Where did you spend your childhood? Where did I? It’s a somewhat complicated question.
Was I in the Northwest from one to eight, and then in the Coachella Valley from nine to sixteen? Yes. I remember these places vaguely. But did I not also spend a great deal of my childhood in Hyrule, and Brinstar, and Norfair? Yes indeed. And riding in Sophia, climbing the mountains of Argool, and scaling heights and sounding depths till liberty once more dwelt in the Mushroom Kingdom.
I could not, to this day, tell you what my address was when I was ten, but if you stopped me on the street and said, “I’m having trouble finding the White Sword,” I would say with a laugh, “That’s easy! Find the river under the Northern Mountain and go into the cave above the lady in the waterfall.”
What did we talk about in those summer afternoons? “B-A Start? Or B-A-B-A start? I think it’s B-A-Start.”

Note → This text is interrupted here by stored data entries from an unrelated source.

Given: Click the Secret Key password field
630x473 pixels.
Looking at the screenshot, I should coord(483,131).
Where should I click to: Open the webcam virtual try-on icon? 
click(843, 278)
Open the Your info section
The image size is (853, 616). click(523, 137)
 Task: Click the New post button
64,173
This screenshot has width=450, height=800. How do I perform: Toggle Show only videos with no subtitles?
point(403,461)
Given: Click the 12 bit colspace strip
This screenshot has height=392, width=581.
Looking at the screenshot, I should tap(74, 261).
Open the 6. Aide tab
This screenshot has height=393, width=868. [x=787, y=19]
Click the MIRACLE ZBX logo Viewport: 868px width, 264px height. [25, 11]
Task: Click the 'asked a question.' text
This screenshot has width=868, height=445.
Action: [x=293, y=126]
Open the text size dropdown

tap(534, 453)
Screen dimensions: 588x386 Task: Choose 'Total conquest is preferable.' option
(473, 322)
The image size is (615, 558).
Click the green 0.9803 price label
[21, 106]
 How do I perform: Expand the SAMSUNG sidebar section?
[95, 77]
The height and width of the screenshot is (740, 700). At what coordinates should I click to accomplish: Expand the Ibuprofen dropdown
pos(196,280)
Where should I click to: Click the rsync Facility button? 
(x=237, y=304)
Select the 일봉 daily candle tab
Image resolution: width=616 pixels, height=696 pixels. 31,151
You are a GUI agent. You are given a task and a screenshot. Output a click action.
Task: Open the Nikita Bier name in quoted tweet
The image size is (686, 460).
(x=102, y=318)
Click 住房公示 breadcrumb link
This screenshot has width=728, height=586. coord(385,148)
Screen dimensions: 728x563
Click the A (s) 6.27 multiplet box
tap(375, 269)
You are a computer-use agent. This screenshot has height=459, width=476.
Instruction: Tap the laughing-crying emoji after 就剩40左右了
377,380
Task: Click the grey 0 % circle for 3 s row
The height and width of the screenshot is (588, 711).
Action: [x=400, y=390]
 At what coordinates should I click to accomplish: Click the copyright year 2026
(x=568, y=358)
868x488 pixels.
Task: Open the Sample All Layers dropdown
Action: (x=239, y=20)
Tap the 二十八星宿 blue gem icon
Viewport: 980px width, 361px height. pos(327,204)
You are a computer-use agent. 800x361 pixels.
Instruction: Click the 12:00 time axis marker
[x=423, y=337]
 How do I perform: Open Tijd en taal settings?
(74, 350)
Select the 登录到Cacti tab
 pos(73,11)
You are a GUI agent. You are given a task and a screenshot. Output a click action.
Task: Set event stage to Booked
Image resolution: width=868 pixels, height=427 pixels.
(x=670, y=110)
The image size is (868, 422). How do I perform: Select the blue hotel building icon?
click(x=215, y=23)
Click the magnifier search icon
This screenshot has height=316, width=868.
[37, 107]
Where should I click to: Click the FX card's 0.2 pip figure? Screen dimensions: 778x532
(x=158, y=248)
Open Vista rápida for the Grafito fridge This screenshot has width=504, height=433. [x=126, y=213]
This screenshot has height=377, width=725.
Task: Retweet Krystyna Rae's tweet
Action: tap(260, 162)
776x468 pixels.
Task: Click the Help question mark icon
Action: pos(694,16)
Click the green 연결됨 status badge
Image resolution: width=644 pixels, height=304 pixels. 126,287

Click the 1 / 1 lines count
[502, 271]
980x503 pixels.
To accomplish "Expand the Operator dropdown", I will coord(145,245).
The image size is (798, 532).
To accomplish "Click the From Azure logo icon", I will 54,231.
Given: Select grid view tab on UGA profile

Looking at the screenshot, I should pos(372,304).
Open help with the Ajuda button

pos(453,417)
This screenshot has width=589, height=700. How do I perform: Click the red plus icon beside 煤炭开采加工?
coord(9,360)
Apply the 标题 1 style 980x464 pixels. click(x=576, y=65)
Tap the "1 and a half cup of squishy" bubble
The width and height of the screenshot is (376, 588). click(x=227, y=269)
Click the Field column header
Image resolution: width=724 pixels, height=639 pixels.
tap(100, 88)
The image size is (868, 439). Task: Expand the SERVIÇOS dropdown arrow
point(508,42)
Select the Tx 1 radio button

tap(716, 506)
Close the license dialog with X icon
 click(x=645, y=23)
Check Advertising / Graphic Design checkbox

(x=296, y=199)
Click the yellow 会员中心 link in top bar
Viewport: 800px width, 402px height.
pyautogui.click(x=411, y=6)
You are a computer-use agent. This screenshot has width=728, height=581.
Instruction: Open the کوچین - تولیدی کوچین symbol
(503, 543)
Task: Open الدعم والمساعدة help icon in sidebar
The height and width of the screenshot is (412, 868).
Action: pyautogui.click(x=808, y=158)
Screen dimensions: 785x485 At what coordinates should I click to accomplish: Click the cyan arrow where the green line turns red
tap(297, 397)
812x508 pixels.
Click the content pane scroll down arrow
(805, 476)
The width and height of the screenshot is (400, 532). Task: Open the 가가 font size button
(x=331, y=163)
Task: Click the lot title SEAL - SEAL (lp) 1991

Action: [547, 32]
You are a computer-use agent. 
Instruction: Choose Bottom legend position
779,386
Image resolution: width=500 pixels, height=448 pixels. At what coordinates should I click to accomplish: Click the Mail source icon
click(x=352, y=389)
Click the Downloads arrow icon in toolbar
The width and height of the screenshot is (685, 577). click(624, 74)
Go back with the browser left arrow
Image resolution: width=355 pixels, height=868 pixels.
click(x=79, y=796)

What did we fight about? “Next game!”
And we wept, my brother and I, when Dr. Light had at last to dismantle fair Mega Man. “Goodbye, strange warrior! So long! Alas, you were too good for this world.”
At Robert Kennedy’s I saw the end of tyranny, the evil Ganon slain. At David Eliason’s I saw Metropolis rise from barren wasteland. And hope rested in the four block tetronimo: our hearts leapt at it’s appearing, sung freedom songs when the brutal wall at last came crumbling down.
“Games,” our parents called them, but were they? Not to us.
In his wonderful book, Orthodoxy, G.K. Chesterton credits the fairy tales of his youth for helping him see the truth of Christianity, for in the fairy tale he found a world truer than that advocated by modernity. “It is not Earth that judges heaven, but heaven that judges earth,” he writes. “So, for me at least, it was not Earth that criticized Elfland, but Elfland that criticized the earth.”[1]
Elfland, I believe, was what drew my generation again and again to Link and his counterparts. We were presented worlds in which change could be had. Exploration led to reward, bravery to victory. In the event we got it wrong, we could simply try again. If that didn’t work? Reset.
Progress was actually possible, for there neither moth nor rust destroyed, and if thieves broke in and stole, well, the whole point of the thing was we could steal back.
“Thank you Mario! But our princess is in another castle!”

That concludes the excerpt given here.